With Decision No. 248 of December 29, 2004, the Authority for Electricity and Gas changed the indexing mechanism concerning the raw material component in tariffs paid by end customers that were non-eligible customers until December 31, 2002 according to Decision No. 195/2002. The decision introduced the following changes: (i) establishment of a cap set at 75% for the changes in the raw material component if Brent prices fall outside the 20-35 dollar/barrel range; (ii) change of the relative weight of the three products making up the reference index of energy prices whose variations when higher or lower than 5% as compared to the same index in the preceding period determine the adjustment of raw material costs; (iii) substitution of one of the three products included in the index (a pool of crudes) with Brent crude; and (iv) reduction in the value of the variable wholesale component of the selling price by euro 0.26 cents per cubic meter in order to foster the negotiation of prices consistent with average European prices in gas import contracts starting from October 2005. Decision No. 248/2004 obliges Italian suppliers to wholesalers to renegotiate supply contracts in light of the price revision introduced by same decision in supply contracts between wholesalers and end users. This decision also states that the Authority may review these clauses in the light of import contracts. Eni provided the Authority with the terms of its import contracts that may lead the Authority to reconsider its decision, as Eni is one of the largest importers to Italy.
In May-October 2005 the Regional Administrative Court of Lombardy, based on claims of Eni and other operators, annulled Decision No. 248/2004. In March 2006, the Council of State annulled the decision of the Regional Administrative Court of Lombardy in the case of a single operator and, at the same time, postponed to the plenary meeting of the Council of State the case of an association of natural gas wholesalers and local selling companies, taking into account a possible procedural flaw. Furthermore, the Council of State postponed its decision on the appeal proposed by the Authority against the decision of the Regional Administrative Court of Lombardy in favor of Eni after the decision of the plenary meeting of the Council of State on said procedural issues (expected to occur late in 2006).
In December 2005 the Authority for Electricity and Gas implemented Decision No. 248 for the first quarter 2006 through Decision No. 298/2005. The Regional Administrative Court of Lombardia initially suspended Decision No. 298/2005 based on claims of Eni and other operators. Then the same Court cancelled the suspension it had initially granted. Therefore Decision No. 298/2005 is now fully effective. On March 28, 2006, the Authority for Electricity and Gas issued Decision No. 63/2006 which updates tariffs for the April-June 2006 quarter, in application of Decision No. 248/2004. Eni appealed also this decision for the reasons stated above.

> Dataset content
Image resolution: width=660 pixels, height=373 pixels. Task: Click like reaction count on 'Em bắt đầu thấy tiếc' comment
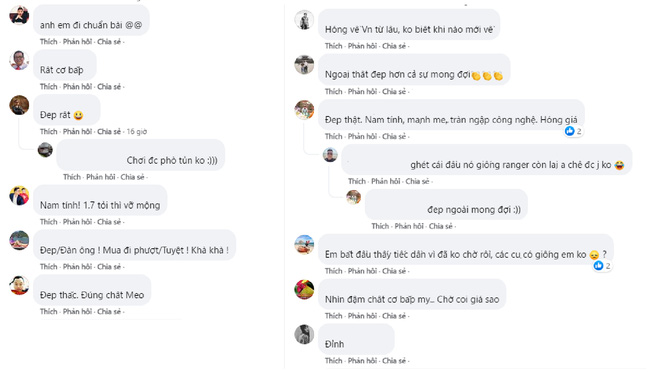[x=608, y=266]
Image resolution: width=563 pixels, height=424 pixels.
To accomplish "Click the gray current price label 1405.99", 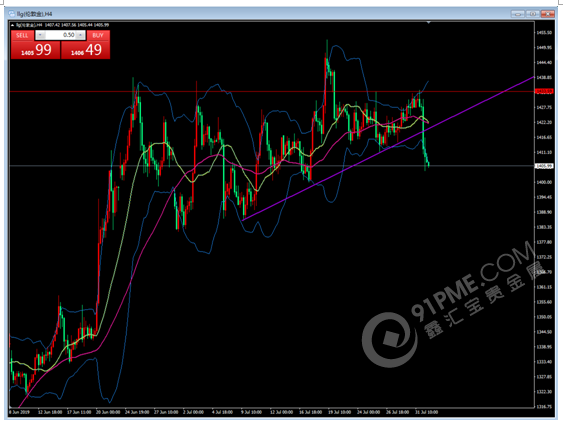I will point(544,166).
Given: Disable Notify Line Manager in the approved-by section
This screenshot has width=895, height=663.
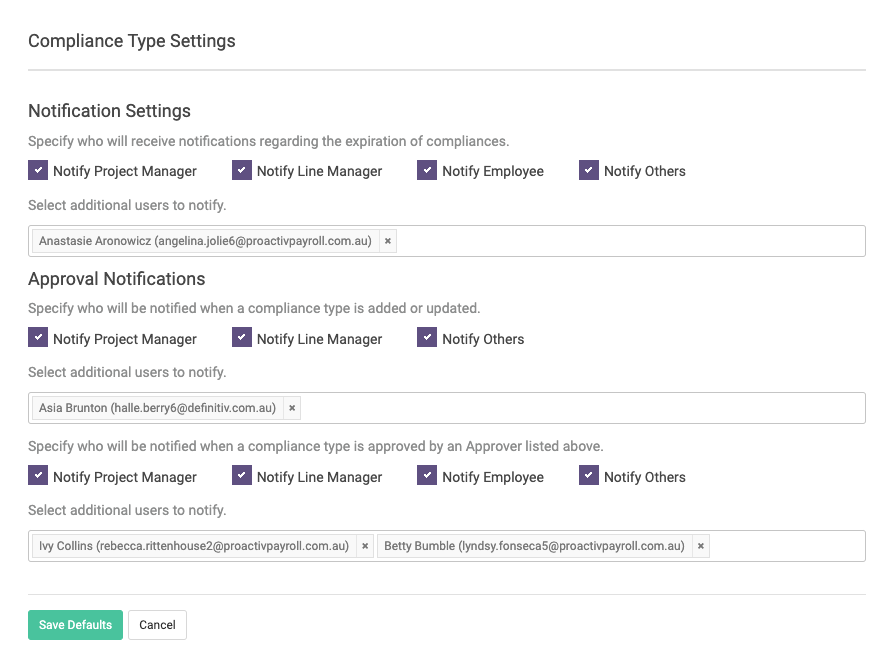Looking at the screenshot, I should (241, 476).
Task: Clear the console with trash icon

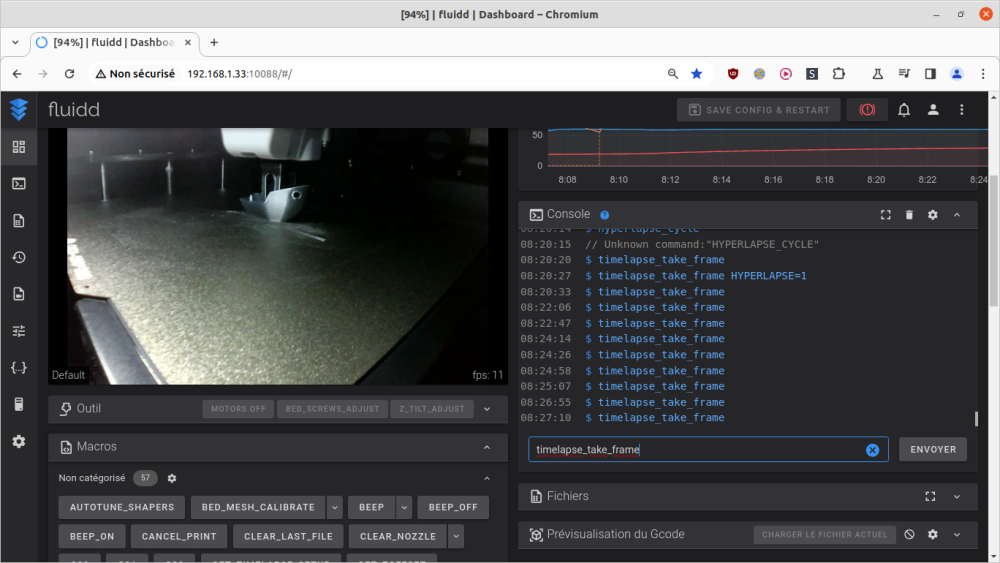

> Exercise instructions
a – Using the gas tariff text, answer each question briefly:
(i) What cap did Decision No. 248 set on changes in the raw material component, and when does it apply?
(ii) In what month and year did the Council of State annul the Lombardy court's decision in the case of a single operator?
(iii) Which quarter's tariffs does Decision No. 63/2006 update?
b – Check each statement against the gas tariff text. Answer yes or no, and quote the words that decide it.
(i) Decision No. 248 raised the variable wholesale component of the selling price by euro 0.26 cents per cubic meter.
(ii) The Regional Administrative Court of Lombardy annulled Decision No. 248/2004 in May-October 2005.
(iii) Decision No. 298/2005 is still suspended.

> Results for each task
a –
(i) A cap of 75%, applied if Brent prices fall outside the 20-35 dollar/barrel range.
(ii) March 2006.
(iii) The April-June 2006 quarter.

b –
(i) No: "reduction in the value of the variable wholesale component of the selling price by euro 0.26 cents per cubic meter"
(ii) Yes: "In May-October 2005 the Regional Administrative Court of Lombardy, based on claims of Eni and other operators, annulled Decision No. 248/2004."
(iii) No: "Therefore Decision No. 298/2005 is now fully effective."